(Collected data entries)
++++++

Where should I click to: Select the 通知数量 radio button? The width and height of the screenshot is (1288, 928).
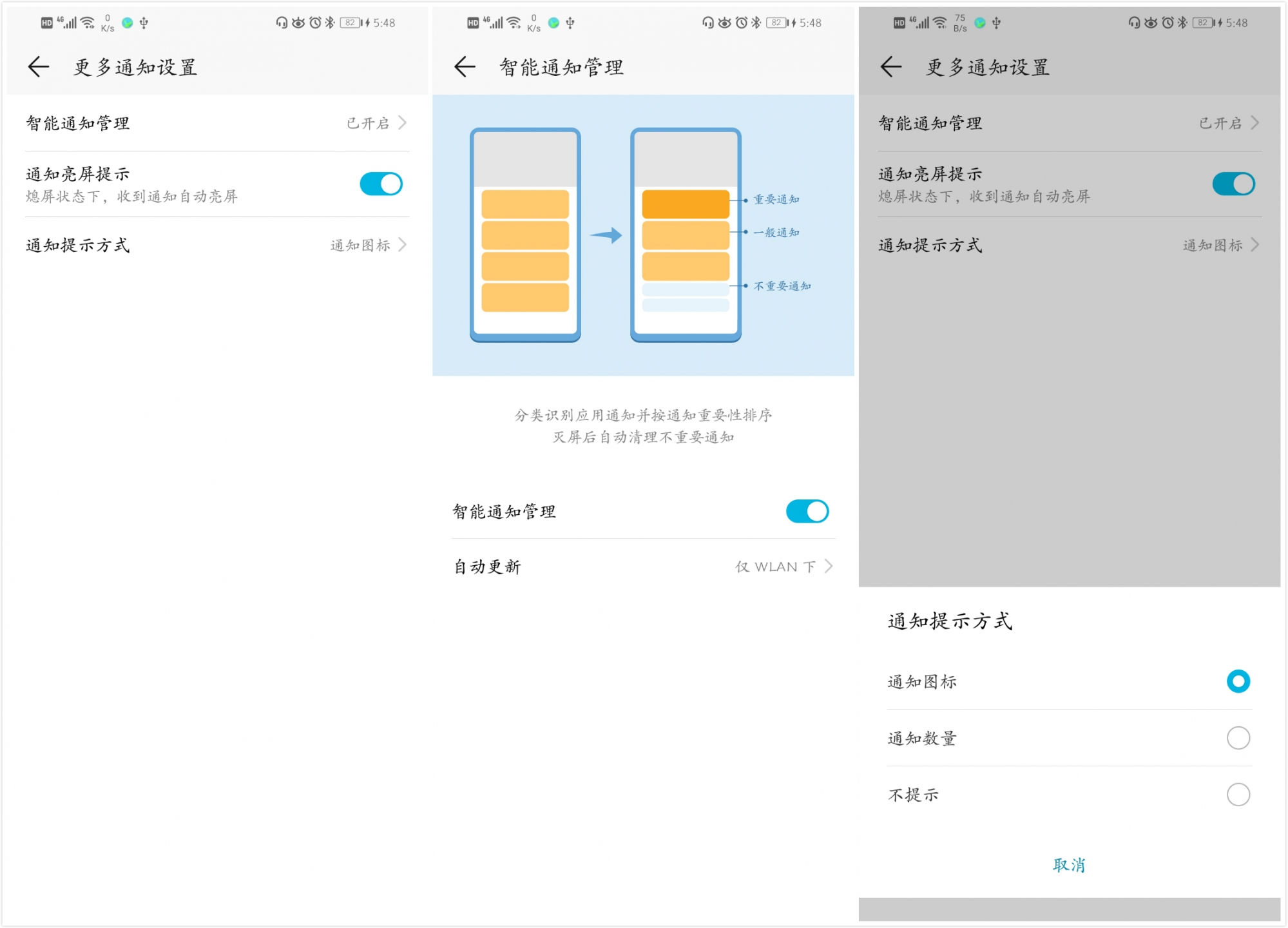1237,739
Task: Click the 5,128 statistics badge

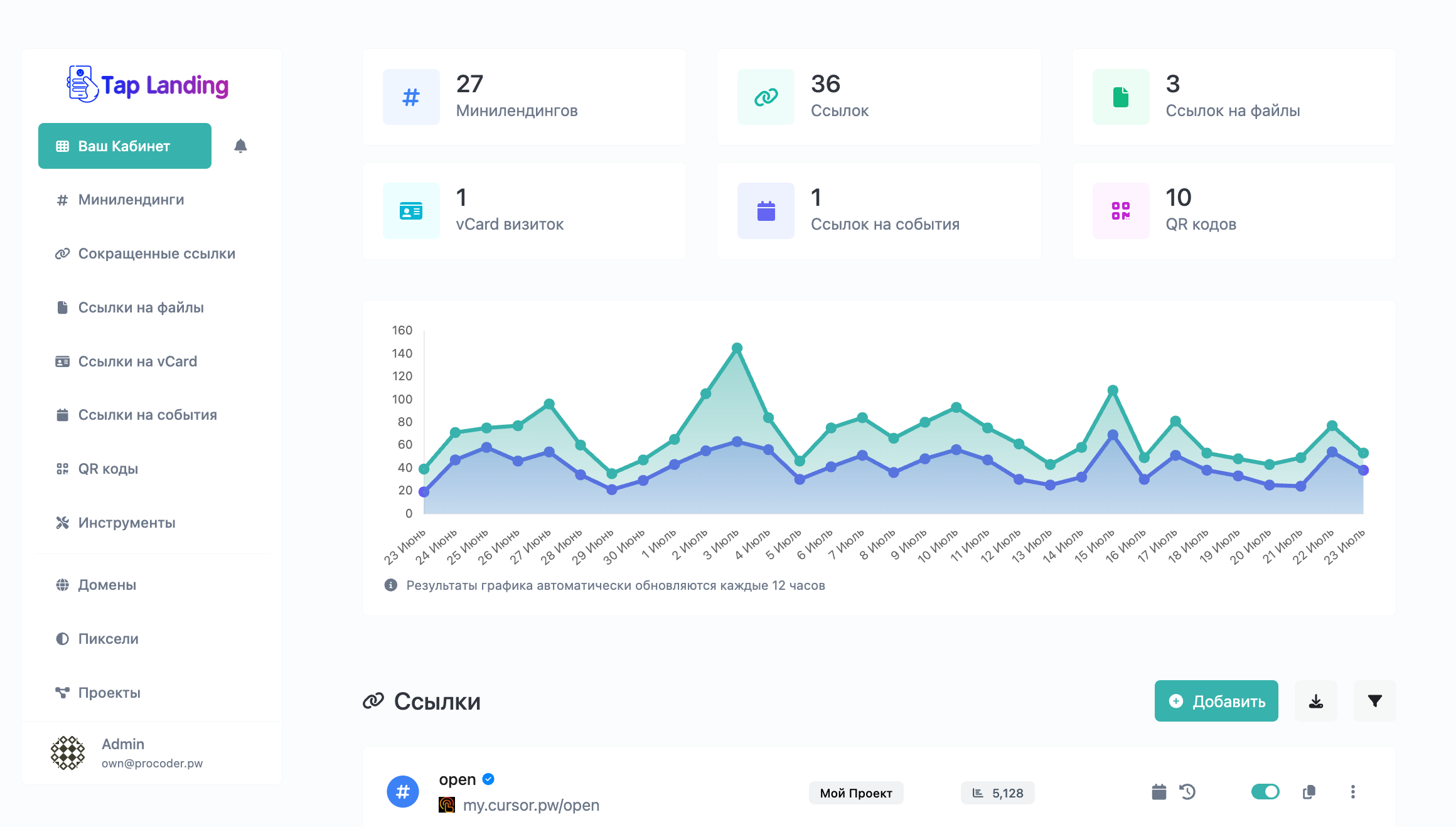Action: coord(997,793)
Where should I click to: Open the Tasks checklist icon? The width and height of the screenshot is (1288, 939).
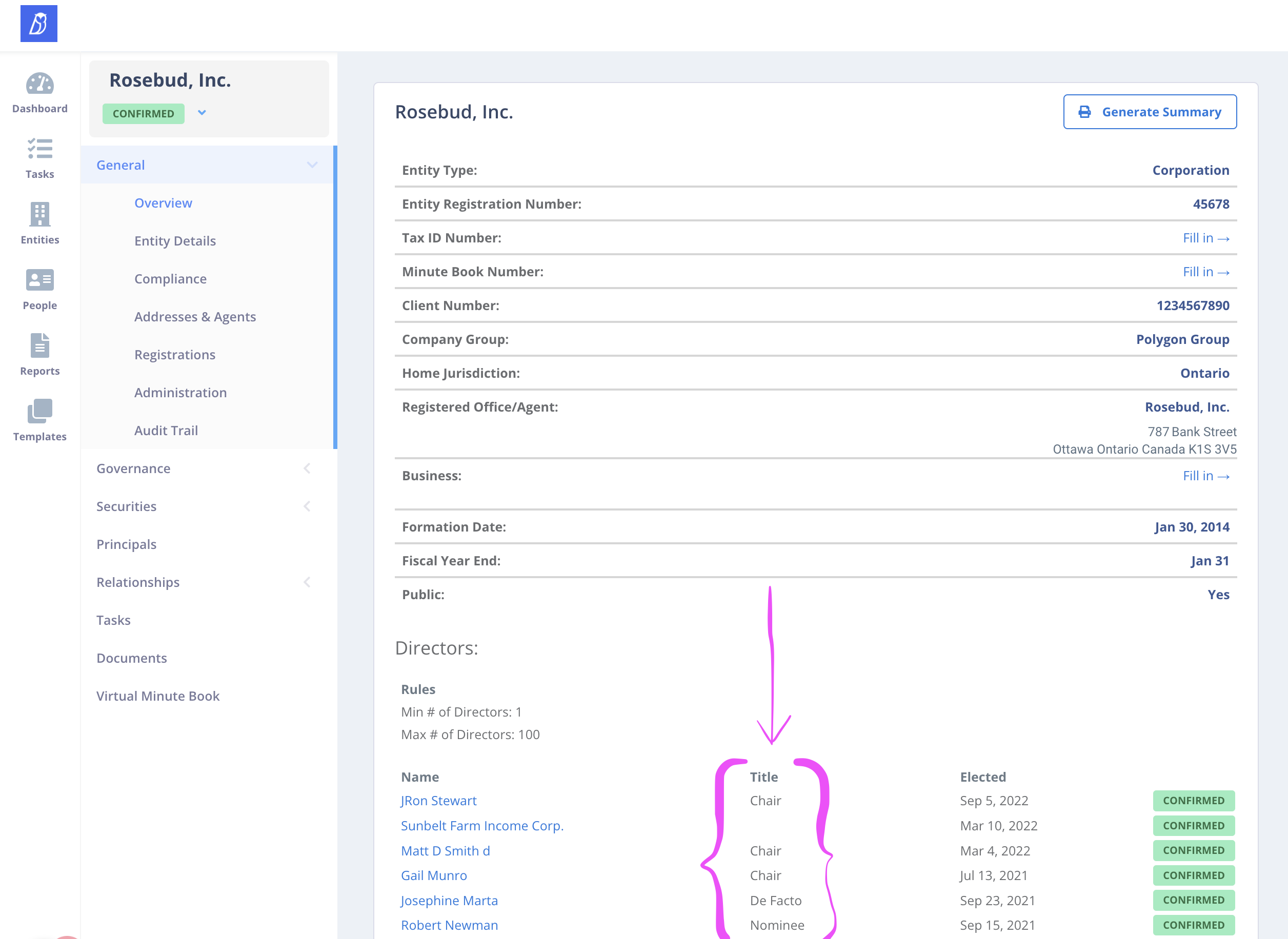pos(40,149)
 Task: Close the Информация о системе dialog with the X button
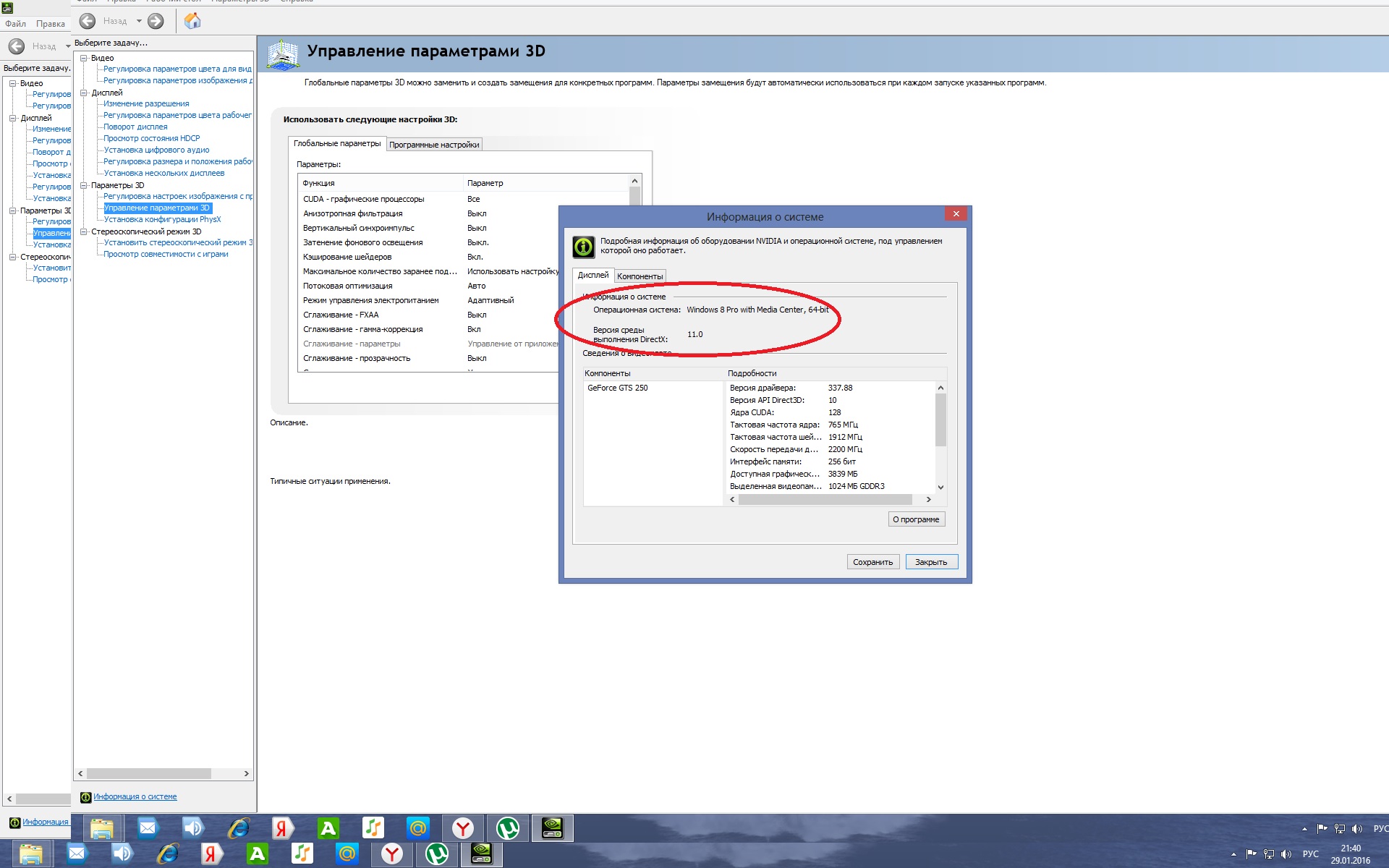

++++++

[DESCRIPTION OF THE TASK]:
Your copy must start at the line that holds "Where should I click to: Open" and end at the last line of the data, both included; it must contain no pictures.

[EXERCISE RESPONSE]:
Where should I click to: Open the Tasks checklist icon? The width and height of the screenshot is (1288, 939).
pos(40,149)
 Task: Close the Информация о системе dialog with the X button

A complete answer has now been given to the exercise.